● USING THE INFORMATION:
a – From the essay below on anti-trans attitudes, list every subject that Amy Adler is described as a professor of.
b – Answer each question from the essay below on anti-trans attitudes.
(i) What does the abbreviation DARVO stand for?
(ii) At which university is Amy Adler a legal scholar?
(iii) What term does the field of psychotherapy use for ascribing our own rejected qualities onto others?
c – Reproduce the part of the essay below on anti-trans attitudes that starts at the words "In those instances" and ends after the words "their accompanying actions.".

● PROVIDED TEXT:
In those instances where someone protests, the behaviour is justified as being a “defence” against the sexual perversions of trans women and trans fems (which we apparently perpetrate against others by existing in public). In other words, a classic case of the Deflect/Attack/Reverse Victim and Offender (DARVO) gaslighting technique frequently employed by serial abusers.
A social paradigm in the sexual objectification and demonization of trans women is justified as “protection” is one that has serious implications not only for transfeminine people but for all vulnerable members of society. Though trans women and trans fems are the targets, children of all genders and many cisgender women are also impacted by these obsessive attitudes and their accompanying actions.
This is because in the rush to discover and root out transfeminine bodies from society, practices of body surveillance and body policing, as well as a general rollback of bodily autonomy are already tightening their hold on society. As mentioned previously, adults are now taking it upon themselves to invigilate the bodies of children in gym classes and sports—and several elite adult women athletes who are not trans have recently found themselves on the receiving end of public humiliation and denigration because of suspected trans or intersex identity.
Similarly, as anti-trans hysteria grows, cis women who don’t fit conventional stereotypes of femininity are finding themselves less and less safe using public washrooms and changing rooms, the precise opposite of what the “gender critical” movement claims to champion. In their crusade to protect cis women and children from the supposedly sexually predatory trans community, gender critical activists themselves are subjecting whole swaths of the population to sexual harassment.
This disturbing irony is not unique, but rather a common feature of sex panics—New York University legal scholar and professor of Art Law, First Amendment Law and Feminist Jurisprudence Amy Adler points out in her work on pornography law that the zeal to catch predators often becomes a vehicle through which society’s collective predatory tendencies are unleashed. In the field of psychotherapy, this is called projective identification, the phenomenon through which we ascribe our own rejected qualities onto others.
I can understand and empathize with people who are unfamiliar with trans folks and have questions or even concerns. The unfamiliar is always frightening, and fear-mongering stereotypes about us have been around for decades. For the most part, I believe that dialogue and bridge-building are key to not only forwarding the trans rights movement but a better and safer world for all of us to live in.
However, meaningful dialogue requires a commitment to mutual respect and dignity, and believe it or not, it’s just not respectful or dignified to go on public tirades about the private parts of an entire population of human beings. As the kids say, it’s not very mindful, not very demure. We trans women and trans fems can only hope that the rest of society takes a collective deep breath, and perhaps a good, long look in the mirror.

● STUDY MATERIAL:
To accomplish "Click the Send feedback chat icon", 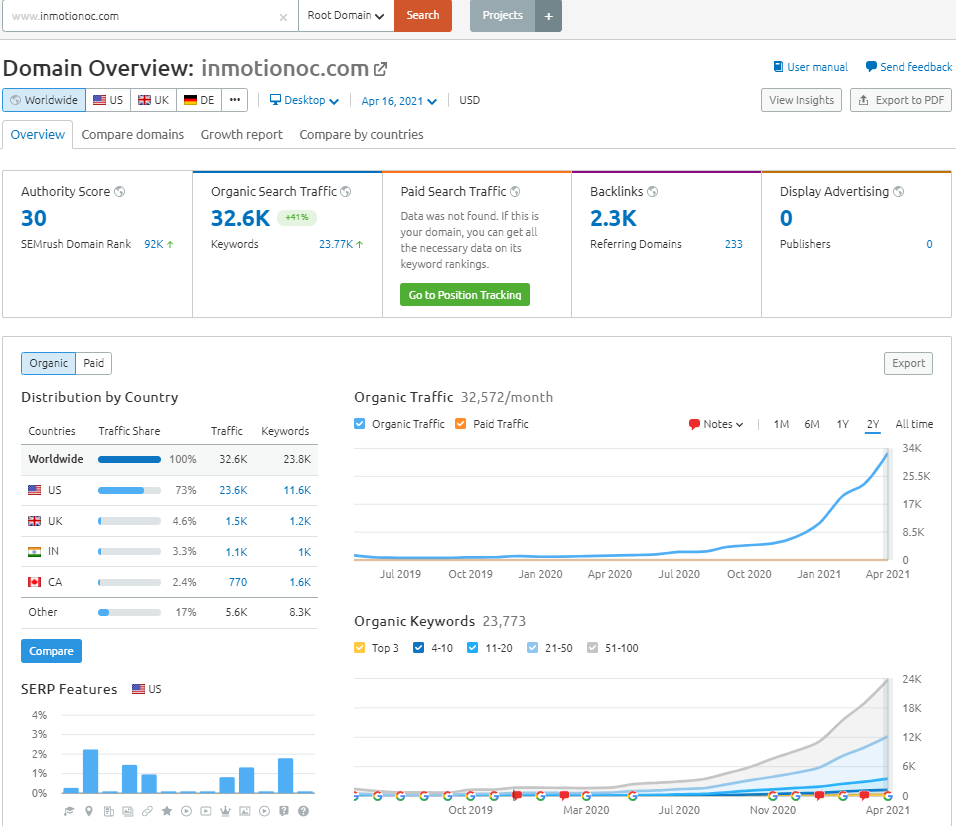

---

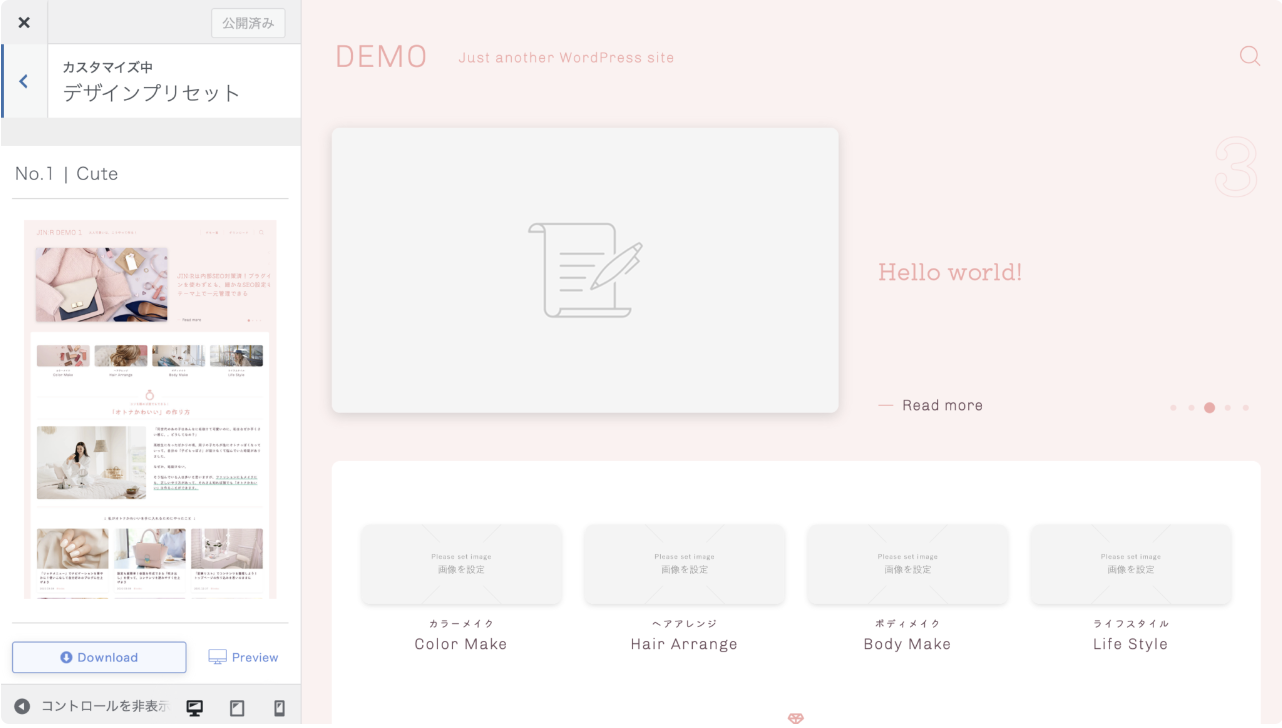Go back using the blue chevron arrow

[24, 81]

● RESPONSES FOR EACH TASK:
a – Art Law, First Amendment Law, Feminist Jurisprudence

b –
(i) Deflect/Attack/Reverse Victim and Offender
(ii) New York University
(iii) Projective identification

c –
In those instances where someone protests, the behaviour is justified as being a “defence” against the sexual perversions of trans women and trans fems (which we apparently perpetrate against others by existing in public). In other words, a classic case of the Deflect/Attack/Reverse Victim and Offender (DARVO) gaslighting technique frequently employed by serial abusers.
A social paradigm in the sexual objectification and demonization of trans women is justified as “protection” is one that has serious implications not only for transfeminine people but for all vulnerable members of society. Though trans women and trans fems are the targets, children of all genders and many cisgender women are also impacted by these obsessive attitudes and their accompanying actions.